* **Short exercise**:
Answer these questions using the article on shuttle safety waivers:
1. Who heads the Independent Technical Authority?
2. About how many waivers were on Columbia's books before it launched in January 2003?
3. What is the earliest date on which Discovery is slated to lift off?

NASHVILLE, Tenn. -- While NASA's space shuttle Discovery prepares to roll out to its launch pad, a team of engineers are working through a mountain of safety waivers to ensure the orbiter is safe for flight.
"We're very close, but I don't know if we're going to have every one examined [by launch day]," NASA's space shuttle deputy manager Wayne Hale told reporters Wednesday. "We will likely have some handful of waivers for the flight."
As part of NASA's return to flight efforts, the space shuttle program has turned waiver approval over to a safety panel dubbed the Independent Technical Authority (ITA), which is separate from the shuttle program and headed by the agency's chief engineer, Rex Geveden.
"In the case of Columbia, [the shuttle] program office really owned all the technical requirements, but also evaluated itself on them, and that's the thing," Geveden told SPACE.com. "You really ought to have an independent panel so that you can look at [waivers] without the pressure of cost and schedules."
NASA's Columbia space shuttle and its crew were lost during reentry on Feb. 1, 2003, when damage incurred during launch caused the orbiter to break up over Texas. Since then, the agency's three remaining orbiters have been grounded.
Discovery, NASA's first shuttle to launch since Columbia's loss, is currently slated to lift off no earlier than May 15 of this year. The orbiter will carry NASA's STS-114 mission, commanded by veteran astronaut Eileen Collins, to test new tools and procedures for shuttle safety, as well deliver much needed supplies to the International Space Station (ISS).
Weeding out waste waivers
Waivers occur when NASA engineers find potential glitches in orbiter systems that could affect the safety or performance of a shuttle during flight. But before the Columbia accident, the waiver system was woefully ineffective, NASA officials said.
"The waiver system at NASA prior to Columbia was inappropriate," said Hale. "We had a huge number of waivers that clogged the system, not allowing us to sift out the safety concerns."
Before Columbia launched in January 2003, about 6,000 waivers sat on the orbiter's books, most without any plans to address or eliminate them from the roster, Hale added.
"There has been a lot of energy spent over what will constitute a waiver," Geveden said, adding that flight rule modifications or other emergencies may spur new waivers. "It's not just designs and drawings."
But since then, shuttle and ITA officials have managed to weed out hundreds that were simply obsolete since they referred to components that were no longer used aboard shuttles. Hundreds more were thrown out because they were impractical, such as one arcane requirement that called for a waiver for each piece of flight hardware that emits electromagnetic interference.

* **Data lines**:
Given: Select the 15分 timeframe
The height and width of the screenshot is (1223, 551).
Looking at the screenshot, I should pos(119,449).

...

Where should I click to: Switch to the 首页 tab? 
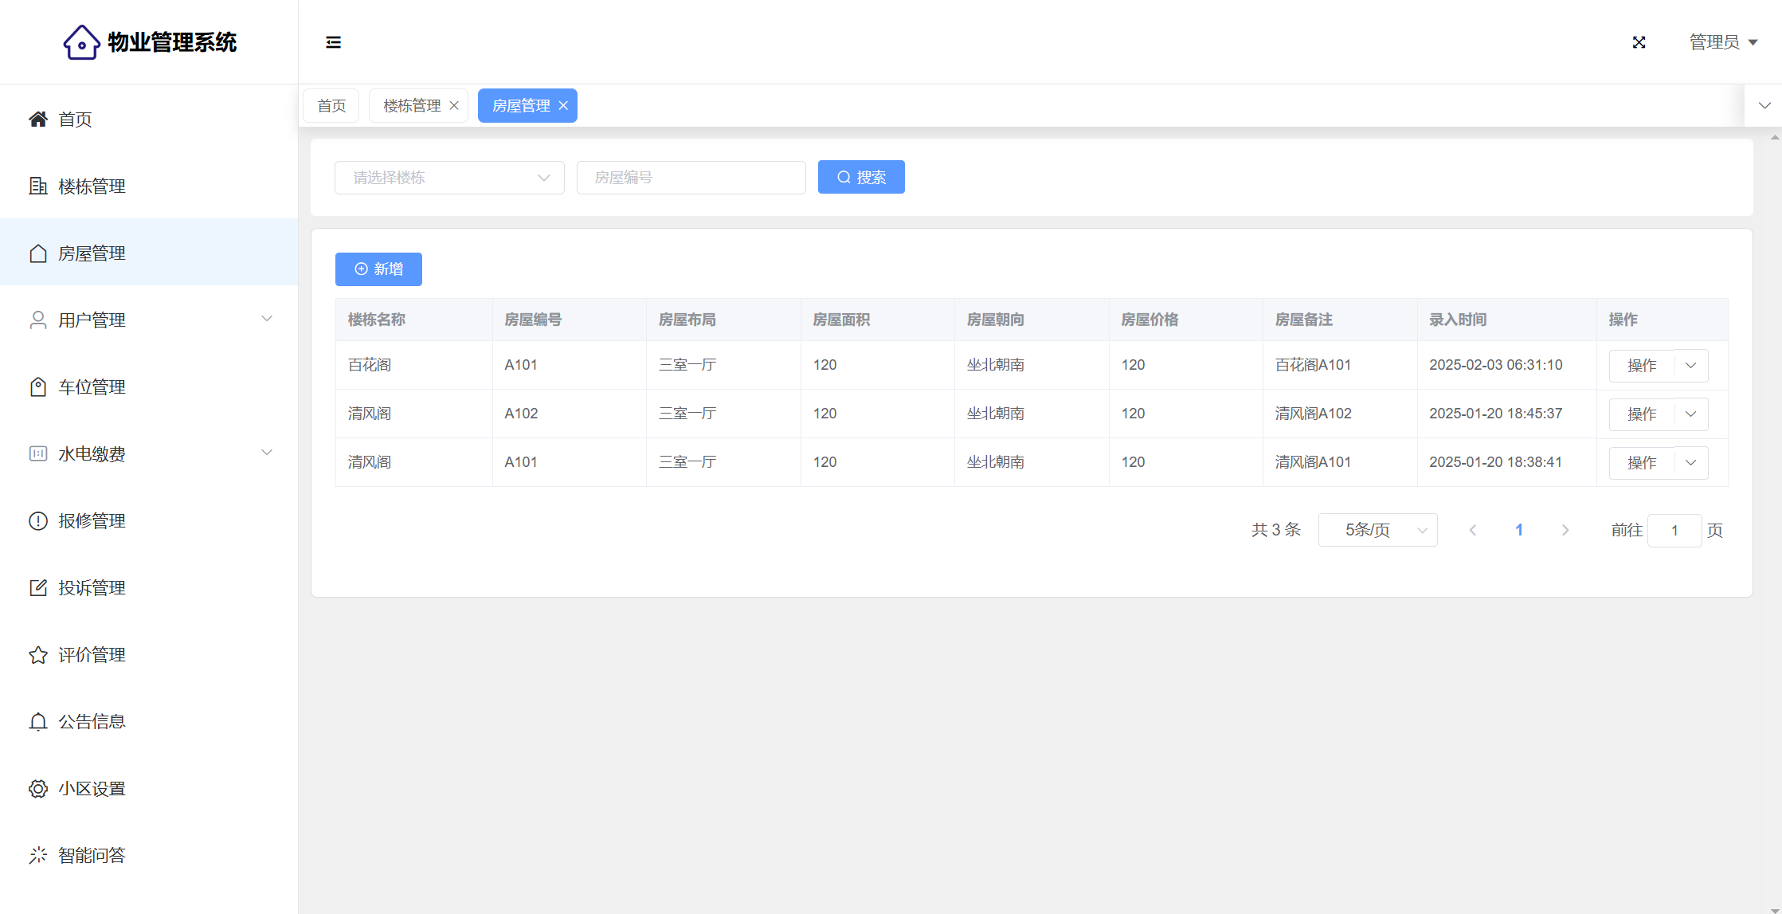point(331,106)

* **Answer to this problem**:
1. Rex Geveden, NASA's chief engineer.
2. About 6,000.
3. May 15.